■ Written request ■
Copy the material from the line with "Where should I" up to and including the line with "point(76,214)", shifting each click coordinate by -142 and leaving everything else as it is. Omit the pictures.
═══ The data
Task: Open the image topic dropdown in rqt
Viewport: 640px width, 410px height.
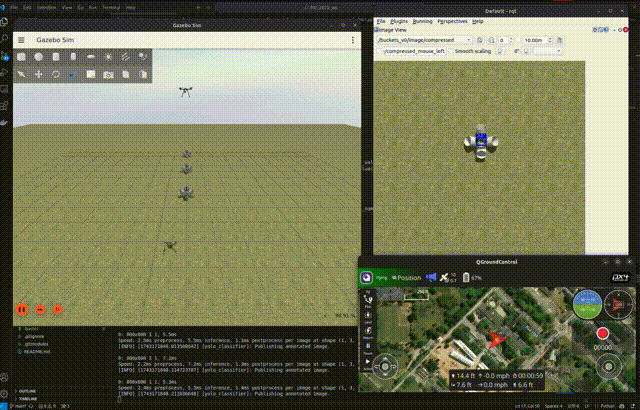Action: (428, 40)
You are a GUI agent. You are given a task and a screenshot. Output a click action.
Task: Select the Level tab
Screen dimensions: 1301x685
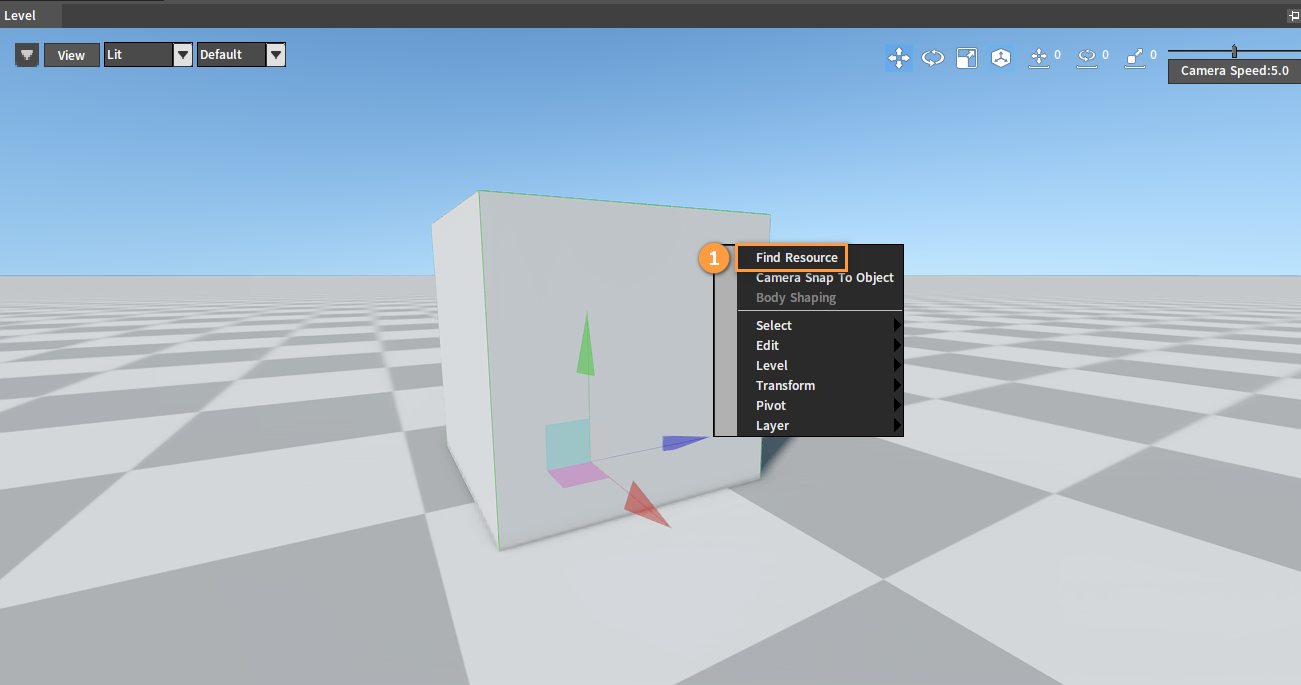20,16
══════
═══ The data
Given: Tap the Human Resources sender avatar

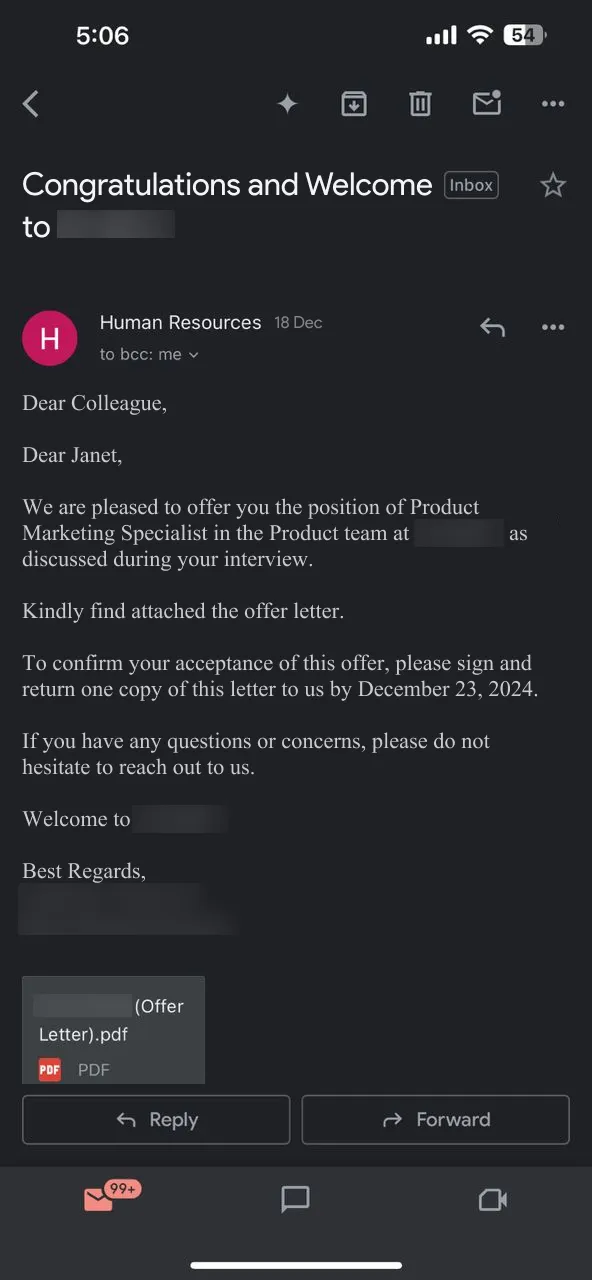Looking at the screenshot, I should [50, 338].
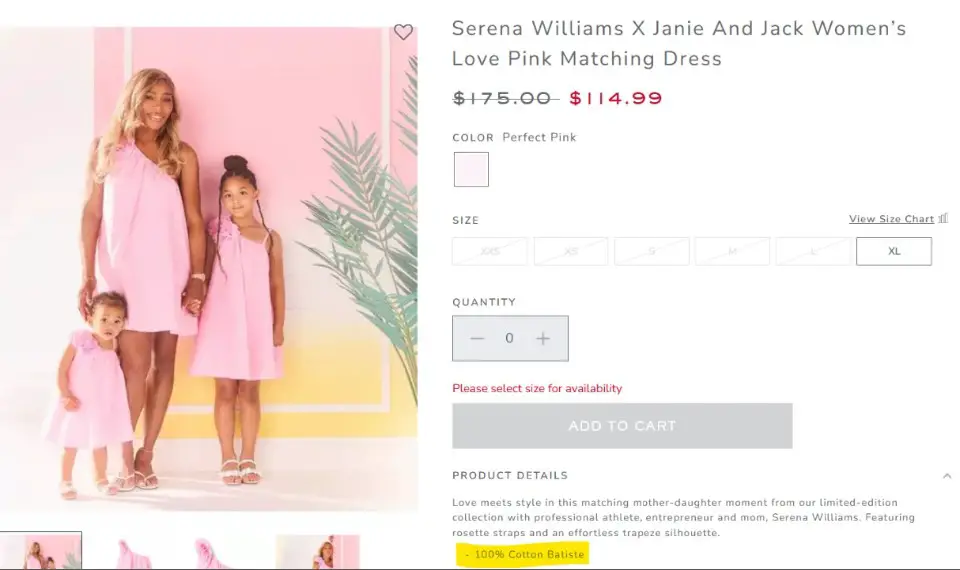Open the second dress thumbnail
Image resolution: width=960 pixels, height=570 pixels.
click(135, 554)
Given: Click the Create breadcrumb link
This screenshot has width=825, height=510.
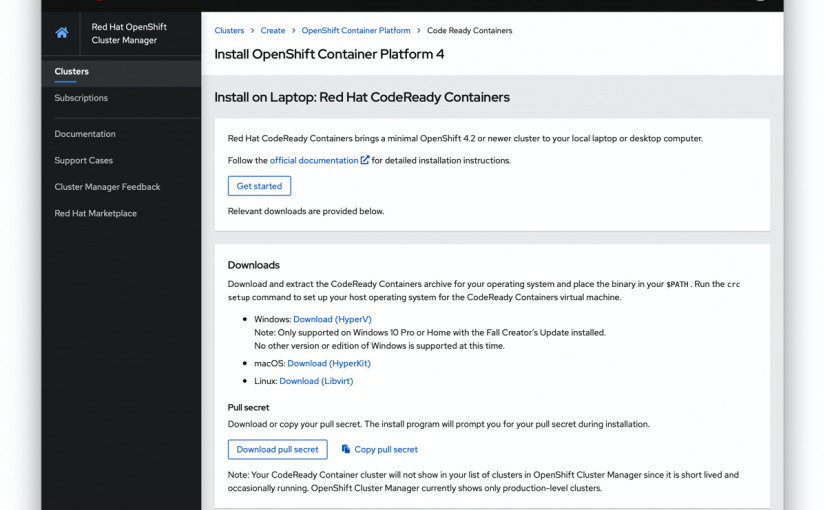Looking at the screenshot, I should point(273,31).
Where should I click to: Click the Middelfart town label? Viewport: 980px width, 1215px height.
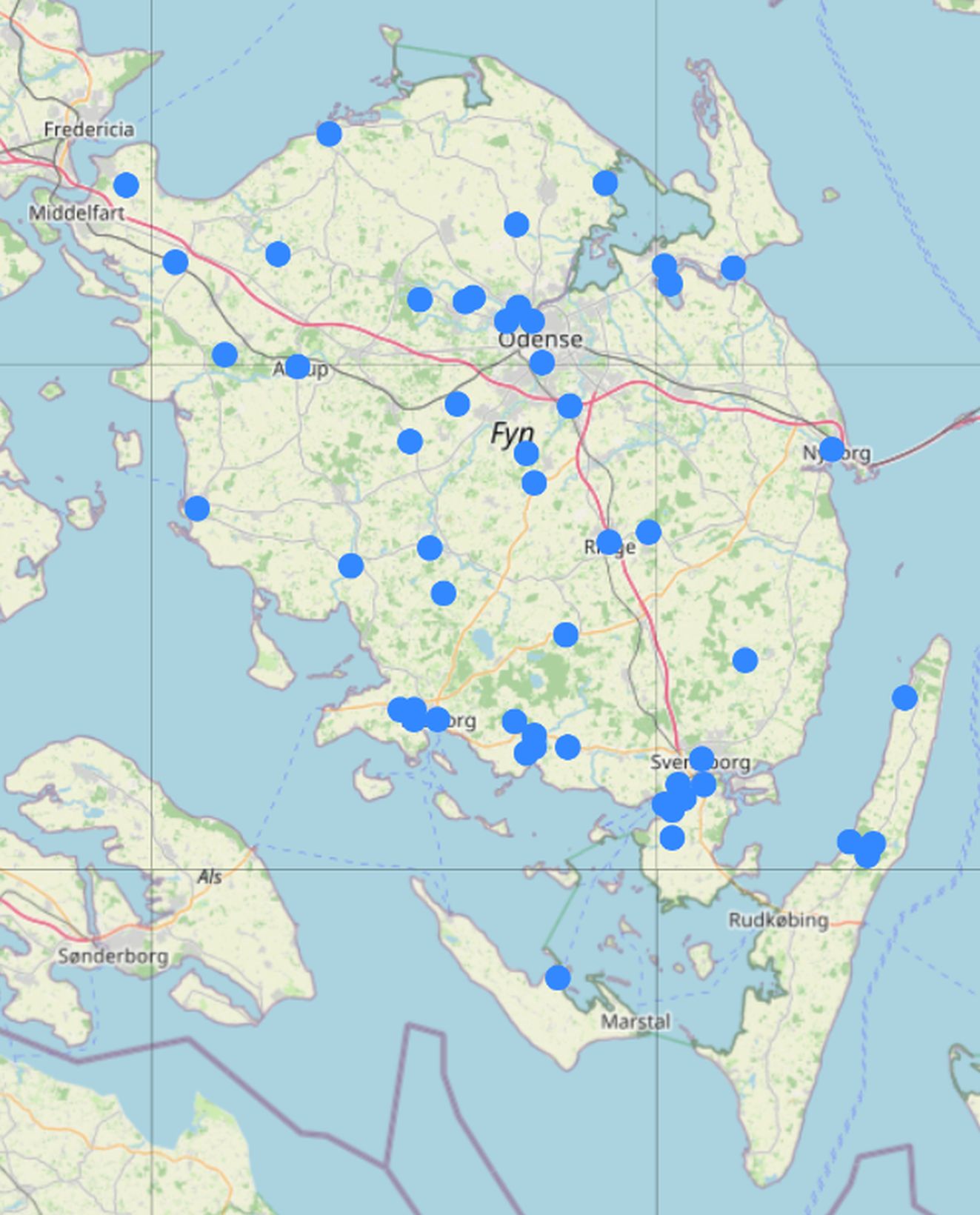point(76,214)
══════
■ Right answer ■
Where should I click to: Click the Middelfart town label? Viewport: 980px width, 1215px height.
point(-66,72)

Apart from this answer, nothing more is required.